> Description of the task: Collect from the data below each line with "dialog".

☆ ☆ ☆ ☆ ☆ ☆ ☆

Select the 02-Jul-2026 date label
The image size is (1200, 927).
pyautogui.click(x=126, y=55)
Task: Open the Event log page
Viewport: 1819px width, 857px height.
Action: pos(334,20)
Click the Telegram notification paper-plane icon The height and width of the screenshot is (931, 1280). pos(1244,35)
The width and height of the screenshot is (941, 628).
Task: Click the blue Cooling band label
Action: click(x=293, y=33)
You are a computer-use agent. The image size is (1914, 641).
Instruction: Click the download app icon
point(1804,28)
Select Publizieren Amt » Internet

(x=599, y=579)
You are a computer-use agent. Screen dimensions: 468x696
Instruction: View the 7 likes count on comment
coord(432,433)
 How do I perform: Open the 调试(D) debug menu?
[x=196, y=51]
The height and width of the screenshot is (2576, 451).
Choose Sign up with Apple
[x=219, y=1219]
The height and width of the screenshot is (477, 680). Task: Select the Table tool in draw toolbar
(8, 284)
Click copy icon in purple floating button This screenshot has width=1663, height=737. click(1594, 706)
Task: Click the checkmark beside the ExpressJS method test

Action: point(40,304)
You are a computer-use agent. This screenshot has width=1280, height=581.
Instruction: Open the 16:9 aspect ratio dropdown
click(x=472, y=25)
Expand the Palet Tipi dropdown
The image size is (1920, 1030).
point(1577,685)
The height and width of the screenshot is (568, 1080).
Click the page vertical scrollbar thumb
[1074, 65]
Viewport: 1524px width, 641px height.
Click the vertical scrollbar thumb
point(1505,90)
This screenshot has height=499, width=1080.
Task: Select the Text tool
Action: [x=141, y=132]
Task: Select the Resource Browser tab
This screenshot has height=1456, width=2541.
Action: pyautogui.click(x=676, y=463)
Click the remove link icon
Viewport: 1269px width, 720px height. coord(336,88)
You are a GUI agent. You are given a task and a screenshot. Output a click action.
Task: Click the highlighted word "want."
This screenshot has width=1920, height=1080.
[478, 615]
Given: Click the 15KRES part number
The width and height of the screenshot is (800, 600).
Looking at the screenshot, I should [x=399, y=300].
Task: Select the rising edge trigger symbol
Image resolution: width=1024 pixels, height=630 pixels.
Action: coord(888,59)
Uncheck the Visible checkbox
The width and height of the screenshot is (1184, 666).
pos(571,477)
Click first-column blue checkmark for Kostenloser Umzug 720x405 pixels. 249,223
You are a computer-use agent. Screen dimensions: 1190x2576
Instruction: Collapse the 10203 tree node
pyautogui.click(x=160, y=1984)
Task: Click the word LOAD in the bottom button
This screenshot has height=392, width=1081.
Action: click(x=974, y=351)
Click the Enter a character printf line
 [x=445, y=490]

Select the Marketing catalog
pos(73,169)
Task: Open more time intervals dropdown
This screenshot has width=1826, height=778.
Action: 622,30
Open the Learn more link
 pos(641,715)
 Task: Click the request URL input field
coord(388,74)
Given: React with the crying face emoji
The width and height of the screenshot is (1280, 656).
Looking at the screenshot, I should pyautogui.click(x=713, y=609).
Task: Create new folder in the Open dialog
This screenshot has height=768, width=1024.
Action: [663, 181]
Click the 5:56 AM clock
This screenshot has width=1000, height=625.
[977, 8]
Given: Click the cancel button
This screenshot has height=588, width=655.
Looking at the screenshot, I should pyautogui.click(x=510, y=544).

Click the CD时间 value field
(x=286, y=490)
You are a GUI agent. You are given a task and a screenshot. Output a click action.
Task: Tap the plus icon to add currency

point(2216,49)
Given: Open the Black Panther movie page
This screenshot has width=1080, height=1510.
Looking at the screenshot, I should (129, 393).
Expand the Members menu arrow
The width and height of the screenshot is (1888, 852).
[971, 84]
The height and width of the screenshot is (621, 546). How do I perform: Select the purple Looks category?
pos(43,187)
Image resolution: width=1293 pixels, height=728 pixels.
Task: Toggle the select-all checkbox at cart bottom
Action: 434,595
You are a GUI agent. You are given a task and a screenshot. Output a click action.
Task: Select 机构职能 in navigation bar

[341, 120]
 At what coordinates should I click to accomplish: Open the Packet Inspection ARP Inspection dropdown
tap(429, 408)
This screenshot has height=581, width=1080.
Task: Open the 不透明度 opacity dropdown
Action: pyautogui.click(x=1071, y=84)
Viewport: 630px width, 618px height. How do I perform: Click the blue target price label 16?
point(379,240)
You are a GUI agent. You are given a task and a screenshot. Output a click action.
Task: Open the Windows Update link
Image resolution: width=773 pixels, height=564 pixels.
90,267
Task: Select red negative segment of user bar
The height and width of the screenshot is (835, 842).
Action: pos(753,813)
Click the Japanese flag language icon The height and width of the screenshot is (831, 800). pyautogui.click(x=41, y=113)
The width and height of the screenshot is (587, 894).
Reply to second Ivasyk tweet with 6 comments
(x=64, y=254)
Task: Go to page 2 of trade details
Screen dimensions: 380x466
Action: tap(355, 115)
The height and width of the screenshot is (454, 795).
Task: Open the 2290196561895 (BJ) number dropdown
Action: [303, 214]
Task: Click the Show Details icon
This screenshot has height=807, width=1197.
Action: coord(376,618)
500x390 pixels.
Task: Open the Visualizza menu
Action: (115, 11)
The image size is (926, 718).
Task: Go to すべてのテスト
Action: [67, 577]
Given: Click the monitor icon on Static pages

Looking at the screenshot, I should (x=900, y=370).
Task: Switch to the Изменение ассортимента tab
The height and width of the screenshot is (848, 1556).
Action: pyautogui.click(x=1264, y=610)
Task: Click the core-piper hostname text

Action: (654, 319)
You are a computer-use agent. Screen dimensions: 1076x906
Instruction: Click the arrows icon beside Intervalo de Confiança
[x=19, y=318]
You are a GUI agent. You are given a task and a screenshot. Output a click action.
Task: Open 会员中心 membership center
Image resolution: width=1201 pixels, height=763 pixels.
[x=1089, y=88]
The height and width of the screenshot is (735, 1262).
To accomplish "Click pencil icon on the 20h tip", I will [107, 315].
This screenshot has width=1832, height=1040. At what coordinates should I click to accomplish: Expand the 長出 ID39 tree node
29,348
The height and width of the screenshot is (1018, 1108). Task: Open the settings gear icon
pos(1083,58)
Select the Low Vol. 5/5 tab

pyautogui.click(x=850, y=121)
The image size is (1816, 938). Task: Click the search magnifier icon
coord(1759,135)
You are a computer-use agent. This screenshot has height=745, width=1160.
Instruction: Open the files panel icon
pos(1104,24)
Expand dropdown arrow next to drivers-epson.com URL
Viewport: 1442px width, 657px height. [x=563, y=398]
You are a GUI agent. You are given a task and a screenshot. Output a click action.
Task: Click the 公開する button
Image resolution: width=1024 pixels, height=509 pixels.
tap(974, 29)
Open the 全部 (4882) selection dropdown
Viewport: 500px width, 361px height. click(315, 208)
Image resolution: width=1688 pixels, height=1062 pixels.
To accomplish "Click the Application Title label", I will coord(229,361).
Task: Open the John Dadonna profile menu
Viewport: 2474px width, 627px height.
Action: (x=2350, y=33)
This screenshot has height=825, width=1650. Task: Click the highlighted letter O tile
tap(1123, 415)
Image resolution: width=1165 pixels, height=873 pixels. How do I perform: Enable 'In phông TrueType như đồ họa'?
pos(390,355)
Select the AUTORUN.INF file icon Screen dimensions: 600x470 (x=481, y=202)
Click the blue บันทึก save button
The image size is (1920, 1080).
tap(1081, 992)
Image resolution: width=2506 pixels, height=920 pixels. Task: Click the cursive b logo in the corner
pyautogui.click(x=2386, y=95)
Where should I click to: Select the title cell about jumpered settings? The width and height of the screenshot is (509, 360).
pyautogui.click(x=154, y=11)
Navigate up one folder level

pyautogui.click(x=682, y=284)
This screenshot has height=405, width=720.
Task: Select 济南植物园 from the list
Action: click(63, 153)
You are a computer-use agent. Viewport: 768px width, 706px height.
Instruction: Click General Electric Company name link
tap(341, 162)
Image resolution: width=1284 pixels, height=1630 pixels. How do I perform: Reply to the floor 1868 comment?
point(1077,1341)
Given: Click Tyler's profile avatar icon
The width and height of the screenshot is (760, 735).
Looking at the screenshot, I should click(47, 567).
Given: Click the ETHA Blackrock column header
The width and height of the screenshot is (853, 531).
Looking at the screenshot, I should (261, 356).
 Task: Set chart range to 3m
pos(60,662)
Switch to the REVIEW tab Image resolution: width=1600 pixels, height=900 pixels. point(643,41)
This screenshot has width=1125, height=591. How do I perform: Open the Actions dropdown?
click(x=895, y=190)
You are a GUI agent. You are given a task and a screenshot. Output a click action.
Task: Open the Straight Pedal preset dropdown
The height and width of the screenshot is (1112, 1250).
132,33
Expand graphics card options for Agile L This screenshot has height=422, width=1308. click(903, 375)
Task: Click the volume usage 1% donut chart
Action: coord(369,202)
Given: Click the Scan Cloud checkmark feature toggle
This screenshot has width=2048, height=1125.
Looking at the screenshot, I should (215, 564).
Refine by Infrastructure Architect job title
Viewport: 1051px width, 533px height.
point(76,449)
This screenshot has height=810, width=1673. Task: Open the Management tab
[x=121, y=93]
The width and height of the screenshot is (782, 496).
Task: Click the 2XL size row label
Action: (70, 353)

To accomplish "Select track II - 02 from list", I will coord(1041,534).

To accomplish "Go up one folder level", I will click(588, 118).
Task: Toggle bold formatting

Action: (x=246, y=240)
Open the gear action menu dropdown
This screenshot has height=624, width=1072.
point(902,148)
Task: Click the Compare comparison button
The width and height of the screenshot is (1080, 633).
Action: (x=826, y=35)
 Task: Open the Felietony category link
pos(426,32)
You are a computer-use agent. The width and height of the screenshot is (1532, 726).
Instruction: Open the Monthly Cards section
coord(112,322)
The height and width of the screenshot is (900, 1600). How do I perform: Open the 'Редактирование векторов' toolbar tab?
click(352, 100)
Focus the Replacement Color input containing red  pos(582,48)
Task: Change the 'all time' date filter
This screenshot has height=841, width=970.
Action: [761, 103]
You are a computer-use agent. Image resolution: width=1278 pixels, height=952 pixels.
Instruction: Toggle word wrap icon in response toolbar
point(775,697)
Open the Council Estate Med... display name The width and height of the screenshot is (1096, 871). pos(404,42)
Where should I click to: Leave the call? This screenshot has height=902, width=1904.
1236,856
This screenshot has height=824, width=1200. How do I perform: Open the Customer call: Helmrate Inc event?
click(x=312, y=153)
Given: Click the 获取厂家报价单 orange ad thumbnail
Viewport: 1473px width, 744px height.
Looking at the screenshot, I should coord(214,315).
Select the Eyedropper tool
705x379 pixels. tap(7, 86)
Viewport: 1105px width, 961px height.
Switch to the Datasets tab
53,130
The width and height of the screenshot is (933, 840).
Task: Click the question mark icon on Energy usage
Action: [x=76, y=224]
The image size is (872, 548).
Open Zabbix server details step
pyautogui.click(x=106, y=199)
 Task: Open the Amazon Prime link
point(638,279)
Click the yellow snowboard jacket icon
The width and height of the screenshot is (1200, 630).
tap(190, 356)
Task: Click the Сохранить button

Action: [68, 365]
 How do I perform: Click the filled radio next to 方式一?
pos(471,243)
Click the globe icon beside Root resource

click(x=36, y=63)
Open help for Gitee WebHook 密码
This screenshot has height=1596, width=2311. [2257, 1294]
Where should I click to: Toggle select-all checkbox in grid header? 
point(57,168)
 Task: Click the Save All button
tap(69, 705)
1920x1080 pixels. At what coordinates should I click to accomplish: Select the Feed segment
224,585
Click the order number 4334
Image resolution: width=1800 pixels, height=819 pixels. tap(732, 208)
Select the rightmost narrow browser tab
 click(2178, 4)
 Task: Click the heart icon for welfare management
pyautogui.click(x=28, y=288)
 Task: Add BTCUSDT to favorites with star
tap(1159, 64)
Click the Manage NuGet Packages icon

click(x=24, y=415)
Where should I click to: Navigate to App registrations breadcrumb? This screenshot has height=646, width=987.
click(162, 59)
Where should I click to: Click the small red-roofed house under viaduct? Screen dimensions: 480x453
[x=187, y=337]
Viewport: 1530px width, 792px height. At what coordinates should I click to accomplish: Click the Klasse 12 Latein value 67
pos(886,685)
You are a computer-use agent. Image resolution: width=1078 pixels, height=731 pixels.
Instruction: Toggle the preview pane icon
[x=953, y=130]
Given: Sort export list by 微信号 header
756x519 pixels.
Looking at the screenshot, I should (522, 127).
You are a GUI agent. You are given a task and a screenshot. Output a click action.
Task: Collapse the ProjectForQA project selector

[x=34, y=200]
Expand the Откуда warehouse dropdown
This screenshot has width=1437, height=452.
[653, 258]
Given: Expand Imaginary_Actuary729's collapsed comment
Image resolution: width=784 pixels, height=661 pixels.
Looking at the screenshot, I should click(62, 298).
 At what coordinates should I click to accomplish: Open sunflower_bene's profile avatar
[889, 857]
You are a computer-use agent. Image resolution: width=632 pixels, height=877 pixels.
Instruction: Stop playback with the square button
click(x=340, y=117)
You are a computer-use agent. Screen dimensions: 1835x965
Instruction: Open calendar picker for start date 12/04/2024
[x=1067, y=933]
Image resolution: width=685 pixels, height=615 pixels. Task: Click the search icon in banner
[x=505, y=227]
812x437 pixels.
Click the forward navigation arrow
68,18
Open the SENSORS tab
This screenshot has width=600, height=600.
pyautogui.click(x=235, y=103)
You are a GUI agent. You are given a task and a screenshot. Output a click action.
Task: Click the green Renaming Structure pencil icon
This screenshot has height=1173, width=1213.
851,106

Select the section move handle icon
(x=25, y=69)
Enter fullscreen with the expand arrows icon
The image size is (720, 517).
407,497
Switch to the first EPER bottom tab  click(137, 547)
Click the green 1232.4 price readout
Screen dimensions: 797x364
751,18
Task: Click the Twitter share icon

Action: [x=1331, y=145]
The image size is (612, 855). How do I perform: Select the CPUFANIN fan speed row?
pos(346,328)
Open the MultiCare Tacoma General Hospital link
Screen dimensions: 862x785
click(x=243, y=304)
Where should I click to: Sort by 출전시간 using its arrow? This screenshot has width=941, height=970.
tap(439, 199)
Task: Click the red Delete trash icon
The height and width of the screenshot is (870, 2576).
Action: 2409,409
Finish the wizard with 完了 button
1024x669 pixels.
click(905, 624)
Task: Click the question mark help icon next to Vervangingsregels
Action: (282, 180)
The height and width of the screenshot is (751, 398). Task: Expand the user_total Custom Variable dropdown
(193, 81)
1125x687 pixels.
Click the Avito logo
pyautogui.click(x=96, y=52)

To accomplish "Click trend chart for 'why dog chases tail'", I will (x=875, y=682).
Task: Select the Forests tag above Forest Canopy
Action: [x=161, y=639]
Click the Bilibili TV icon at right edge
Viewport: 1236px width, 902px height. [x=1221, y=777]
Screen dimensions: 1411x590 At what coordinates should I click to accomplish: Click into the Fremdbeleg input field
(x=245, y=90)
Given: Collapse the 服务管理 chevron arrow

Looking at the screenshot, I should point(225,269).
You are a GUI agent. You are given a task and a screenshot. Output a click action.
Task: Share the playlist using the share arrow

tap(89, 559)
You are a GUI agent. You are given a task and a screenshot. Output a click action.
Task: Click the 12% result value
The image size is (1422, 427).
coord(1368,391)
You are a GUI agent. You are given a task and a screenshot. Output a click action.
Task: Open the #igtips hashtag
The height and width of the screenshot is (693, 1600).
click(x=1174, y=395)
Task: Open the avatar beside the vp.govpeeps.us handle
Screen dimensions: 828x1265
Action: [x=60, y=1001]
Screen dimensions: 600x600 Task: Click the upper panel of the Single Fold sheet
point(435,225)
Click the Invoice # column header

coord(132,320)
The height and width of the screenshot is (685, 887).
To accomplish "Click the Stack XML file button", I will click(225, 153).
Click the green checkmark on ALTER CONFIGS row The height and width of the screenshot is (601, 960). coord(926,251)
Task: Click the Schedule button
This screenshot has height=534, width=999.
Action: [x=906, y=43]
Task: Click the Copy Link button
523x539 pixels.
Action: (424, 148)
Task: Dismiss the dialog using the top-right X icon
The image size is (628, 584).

☆ ☆ ☆ ☆ ☆ ☆ ☆

> Solution to this task:
Task: Create new folder in the Open dialog
Task: Dismiss the dialog using the top-right X icon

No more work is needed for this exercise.